=== Begin Enclosure ===

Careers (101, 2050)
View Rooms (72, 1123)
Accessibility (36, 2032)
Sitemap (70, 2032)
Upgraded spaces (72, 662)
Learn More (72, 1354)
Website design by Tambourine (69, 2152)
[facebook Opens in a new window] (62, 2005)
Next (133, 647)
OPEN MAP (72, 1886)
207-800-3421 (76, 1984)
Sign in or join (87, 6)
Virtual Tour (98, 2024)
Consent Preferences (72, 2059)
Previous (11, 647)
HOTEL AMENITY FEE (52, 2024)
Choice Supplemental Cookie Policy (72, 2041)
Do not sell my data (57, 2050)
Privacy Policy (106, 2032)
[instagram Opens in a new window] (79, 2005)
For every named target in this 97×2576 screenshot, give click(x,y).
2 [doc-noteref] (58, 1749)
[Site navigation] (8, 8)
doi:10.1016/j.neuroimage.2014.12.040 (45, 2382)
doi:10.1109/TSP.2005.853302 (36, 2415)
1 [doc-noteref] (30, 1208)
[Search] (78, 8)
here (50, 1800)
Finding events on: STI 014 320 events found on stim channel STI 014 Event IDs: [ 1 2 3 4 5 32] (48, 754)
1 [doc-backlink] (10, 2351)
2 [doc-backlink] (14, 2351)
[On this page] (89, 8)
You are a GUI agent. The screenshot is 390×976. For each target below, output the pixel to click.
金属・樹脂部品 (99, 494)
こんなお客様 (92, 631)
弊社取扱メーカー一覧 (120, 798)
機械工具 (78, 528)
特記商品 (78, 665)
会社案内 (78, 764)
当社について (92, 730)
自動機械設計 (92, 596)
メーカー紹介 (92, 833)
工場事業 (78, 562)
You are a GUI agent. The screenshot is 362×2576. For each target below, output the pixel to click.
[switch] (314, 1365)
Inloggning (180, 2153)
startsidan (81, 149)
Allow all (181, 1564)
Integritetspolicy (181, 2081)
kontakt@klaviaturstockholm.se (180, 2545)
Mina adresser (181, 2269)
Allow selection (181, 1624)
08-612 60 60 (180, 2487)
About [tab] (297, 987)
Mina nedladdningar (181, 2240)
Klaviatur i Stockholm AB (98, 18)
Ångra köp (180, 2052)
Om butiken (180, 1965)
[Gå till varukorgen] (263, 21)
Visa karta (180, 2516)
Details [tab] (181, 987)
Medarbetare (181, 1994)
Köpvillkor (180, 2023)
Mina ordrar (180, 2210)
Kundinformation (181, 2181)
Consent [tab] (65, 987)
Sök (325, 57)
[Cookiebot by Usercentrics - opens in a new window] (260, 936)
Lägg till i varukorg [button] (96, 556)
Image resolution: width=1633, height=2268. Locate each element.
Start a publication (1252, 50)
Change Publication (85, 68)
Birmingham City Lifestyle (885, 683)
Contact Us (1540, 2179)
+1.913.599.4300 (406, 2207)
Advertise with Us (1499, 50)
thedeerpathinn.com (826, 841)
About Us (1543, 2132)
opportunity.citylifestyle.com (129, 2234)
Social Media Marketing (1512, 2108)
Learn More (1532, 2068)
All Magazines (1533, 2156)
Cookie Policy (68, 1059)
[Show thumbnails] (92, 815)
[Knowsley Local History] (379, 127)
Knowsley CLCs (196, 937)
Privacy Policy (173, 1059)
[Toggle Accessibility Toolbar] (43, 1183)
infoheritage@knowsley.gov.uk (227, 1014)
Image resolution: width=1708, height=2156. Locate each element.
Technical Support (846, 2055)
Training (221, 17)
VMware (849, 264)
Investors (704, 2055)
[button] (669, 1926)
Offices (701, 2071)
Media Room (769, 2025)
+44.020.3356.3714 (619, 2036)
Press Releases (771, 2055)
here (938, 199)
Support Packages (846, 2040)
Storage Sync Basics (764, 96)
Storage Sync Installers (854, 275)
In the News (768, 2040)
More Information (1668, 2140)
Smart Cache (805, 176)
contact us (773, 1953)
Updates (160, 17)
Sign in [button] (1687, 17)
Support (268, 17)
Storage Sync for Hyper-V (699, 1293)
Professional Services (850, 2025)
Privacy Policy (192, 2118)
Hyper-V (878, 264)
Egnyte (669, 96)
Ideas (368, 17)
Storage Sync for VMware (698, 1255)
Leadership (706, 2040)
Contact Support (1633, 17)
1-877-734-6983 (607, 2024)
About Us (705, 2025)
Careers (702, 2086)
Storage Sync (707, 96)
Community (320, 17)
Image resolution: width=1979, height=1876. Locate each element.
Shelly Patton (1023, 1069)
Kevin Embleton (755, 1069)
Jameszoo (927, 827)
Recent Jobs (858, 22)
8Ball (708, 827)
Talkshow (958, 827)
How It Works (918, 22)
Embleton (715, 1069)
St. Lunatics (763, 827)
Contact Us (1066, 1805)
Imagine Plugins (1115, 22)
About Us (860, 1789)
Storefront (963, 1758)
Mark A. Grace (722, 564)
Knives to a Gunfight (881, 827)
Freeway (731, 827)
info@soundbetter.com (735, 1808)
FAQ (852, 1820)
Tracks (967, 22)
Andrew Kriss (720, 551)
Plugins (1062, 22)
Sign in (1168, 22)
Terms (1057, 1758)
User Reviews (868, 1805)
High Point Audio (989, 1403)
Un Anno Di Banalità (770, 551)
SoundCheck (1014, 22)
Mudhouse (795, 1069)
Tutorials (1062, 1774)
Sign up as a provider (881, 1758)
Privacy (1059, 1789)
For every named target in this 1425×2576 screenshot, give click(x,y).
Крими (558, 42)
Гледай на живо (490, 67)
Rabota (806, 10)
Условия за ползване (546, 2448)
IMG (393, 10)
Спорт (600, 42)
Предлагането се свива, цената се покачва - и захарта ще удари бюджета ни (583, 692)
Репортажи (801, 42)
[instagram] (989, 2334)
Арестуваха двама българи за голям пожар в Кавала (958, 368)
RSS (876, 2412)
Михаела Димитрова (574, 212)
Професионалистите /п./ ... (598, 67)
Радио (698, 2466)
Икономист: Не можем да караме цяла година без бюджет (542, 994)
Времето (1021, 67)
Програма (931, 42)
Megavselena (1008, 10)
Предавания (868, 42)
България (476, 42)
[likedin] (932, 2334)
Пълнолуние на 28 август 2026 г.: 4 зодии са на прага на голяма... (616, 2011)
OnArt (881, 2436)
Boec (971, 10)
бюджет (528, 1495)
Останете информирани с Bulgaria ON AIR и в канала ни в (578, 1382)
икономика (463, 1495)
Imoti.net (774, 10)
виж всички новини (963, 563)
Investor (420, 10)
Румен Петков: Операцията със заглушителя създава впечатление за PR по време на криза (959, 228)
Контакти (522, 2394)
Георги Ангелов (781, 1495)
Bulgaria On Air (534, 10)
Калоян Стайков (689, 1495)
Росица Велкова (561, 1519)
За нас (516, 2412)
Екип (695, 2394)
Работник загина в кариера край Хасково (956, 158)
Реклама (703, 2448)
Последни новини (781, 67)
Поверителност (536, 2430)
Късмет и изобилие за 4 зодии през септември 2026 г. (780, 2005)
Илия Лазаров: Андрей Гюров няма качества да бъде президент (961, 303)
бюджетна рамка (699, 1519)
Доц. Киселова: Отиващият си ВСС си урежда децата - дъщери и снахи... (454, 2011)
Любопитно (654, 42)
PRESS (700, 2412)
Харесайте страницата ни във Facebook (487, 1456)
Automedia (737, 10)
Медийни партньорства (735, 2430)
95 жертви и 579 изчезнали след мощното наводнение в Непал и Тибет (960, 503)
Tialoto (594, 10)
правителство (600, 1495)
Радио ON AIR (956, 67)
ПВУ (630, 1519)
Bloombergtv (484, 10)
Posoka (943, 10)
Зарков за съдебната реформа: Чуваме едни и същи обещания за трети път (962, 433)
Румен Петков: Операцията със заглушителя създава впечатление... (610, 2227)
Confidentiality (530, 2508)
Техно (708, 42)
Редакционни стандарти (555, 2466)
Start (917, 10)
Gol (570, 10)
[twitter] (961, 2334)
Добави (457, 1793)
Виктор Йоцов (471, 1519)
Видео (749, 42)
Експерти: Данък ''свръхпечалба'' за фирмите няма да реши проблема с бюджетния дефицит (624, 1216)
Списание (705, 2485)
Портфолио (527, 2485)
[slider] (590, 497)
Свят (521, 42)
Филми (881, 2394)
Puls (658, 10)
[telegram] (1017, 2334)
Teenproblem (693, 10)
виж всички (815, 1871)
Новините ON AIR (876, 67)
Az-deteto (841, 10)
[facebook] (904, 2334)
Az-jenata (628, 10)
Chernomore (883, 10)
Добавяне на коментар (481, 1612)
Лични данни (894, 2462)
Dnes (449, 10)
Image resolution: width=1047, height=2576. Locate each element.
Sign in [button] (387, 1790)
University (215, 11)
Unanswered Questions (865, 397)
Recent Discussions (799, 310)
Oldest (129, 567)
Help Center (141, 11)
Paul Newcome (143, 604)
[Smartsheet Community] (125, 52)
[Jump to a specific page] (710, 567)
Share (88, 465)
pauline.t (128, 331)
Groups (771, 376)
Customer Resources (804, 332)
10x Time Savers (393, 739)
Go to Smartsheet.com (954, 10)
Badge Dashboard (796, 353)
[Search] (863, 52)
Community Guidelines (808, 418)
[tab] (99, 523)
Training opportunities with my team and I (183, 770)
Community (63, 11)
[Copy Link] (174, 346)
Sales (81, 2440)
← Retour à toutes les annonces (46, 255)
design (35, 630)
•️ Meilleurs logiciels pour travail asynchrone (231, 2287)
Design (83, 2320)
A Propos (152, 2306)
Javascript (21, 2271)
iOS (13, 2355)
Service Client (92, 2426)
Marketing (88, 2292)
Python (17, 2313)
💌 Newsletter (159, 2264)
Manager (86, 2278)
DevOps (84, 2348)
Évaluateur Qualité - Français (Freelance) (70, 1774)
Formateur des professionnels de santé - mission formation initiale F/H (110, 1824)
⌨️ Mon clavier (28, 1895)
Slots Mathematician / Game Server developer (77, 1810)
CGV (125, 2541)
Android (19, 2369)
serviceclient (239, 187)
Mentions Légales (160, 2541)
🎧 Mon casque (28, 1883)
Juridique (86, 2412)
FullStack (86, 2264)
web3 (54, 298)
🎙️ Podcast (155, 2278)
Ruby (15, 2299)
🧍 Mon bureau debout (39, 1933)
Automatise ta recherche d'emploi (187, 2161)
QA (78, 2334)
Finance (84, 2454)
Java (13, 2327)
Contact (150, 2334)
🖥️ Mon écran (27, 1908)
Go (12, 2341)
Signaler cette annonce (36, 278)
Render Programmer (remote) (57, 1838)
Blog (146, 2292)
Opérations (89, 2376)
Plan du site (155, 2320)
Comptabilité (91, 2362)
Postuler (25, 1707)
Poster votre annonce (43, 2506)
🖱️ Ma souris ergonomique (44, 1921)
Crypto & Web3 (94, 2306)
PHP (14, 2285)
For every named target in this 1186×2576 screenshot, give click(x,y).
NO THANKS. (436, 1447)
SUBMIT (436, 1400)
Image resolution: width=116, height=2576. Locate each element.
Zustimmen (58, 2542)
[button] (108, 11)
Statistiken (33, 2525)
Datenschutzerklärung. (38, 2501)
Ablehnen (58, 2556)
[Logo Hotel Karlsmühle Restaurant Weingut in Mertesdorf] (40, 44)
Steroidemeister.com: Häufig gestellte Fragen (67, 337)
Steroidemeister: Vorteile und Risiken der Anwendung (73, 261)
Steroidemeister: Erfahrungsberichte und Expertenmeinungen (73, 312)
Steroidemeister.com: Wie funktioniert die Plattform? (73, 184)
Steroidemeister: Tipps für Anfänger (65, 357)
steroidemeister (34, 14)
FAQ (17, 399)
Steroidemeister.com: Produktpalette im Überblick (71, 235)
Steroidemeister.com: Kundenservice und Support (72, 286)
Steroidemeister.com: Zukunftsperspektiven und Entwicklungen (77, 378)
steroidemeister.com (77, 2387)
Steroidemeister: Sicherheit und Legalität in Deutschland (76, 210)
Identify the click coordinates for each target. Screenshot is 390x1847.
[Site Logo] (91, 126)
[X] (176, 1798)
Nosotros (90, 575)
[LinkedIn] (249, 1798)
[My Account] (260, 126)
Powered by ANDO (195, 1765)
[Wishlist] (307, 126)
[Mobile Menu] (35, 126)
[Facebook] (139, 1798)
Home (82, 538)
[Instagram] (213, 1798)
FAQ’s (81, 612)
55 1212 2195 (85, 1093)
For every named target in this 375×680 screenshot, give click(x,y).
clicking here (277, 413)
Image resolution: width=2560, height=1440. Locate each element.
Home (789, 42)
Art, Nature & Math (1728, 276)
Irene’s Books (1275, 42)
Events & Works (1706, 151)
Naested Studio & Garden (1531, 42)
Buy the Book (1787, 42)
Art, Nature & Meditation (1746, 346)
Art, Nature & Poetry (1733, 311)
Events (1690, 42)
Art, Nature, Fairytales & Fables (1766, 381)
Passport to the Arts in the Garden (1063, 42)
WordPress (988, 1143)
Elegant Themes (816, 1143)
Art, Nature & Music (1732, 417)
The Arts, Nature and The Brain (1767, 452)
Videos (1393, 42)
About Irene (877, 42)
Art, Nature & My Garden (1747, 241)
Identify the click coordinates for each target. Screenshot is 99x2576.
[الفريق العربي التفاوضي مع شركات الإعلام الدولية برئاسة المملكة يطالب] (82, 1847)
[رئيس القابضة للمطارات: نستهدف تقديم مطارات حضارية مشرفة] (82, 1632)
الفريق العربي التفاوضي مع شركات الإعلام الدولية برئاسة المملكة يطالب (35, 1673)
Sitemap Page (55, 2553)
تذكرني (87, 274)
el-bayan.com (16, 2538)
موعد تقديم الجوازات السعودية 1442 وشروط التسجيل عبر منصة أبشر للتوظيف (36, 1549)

=== End Enclosure ===

# [Task statement]
Please give back exactly the lines of the listing above that run from the one containing "doi:10.1109/TSP.2005.853302 (36, 2415)" through the one containing "当社について (92, 730)", and only those.

# [Response area]
doi:10.1109/TSP.2005.853302 (36, 2415)
1 [doc-noteref] (30, 1208)
[Search] (78, 8)
here (50, 1800)
Finding events on: STI 014 320 events found on stim channel STI 014 Event IDs: [ 1 2 3 4 5 32] (48, 754)
1 [doc-backlink] (10, 2351)
2 [doc-backlink] (14, 2351)
[On this page] (89, 8)
You are a GUI agent. The screenshot is 390×976. For each target below, output the pixel to click.
金属・樹脂部品 (99, 494)
こんなお客様 (92, 631)
弊社取扱メーカー一覧 (120, 798)
機械工具 (78, 528)
特記商品 (78, 665)
会社案内 (78, 764)
当社について (92, 730)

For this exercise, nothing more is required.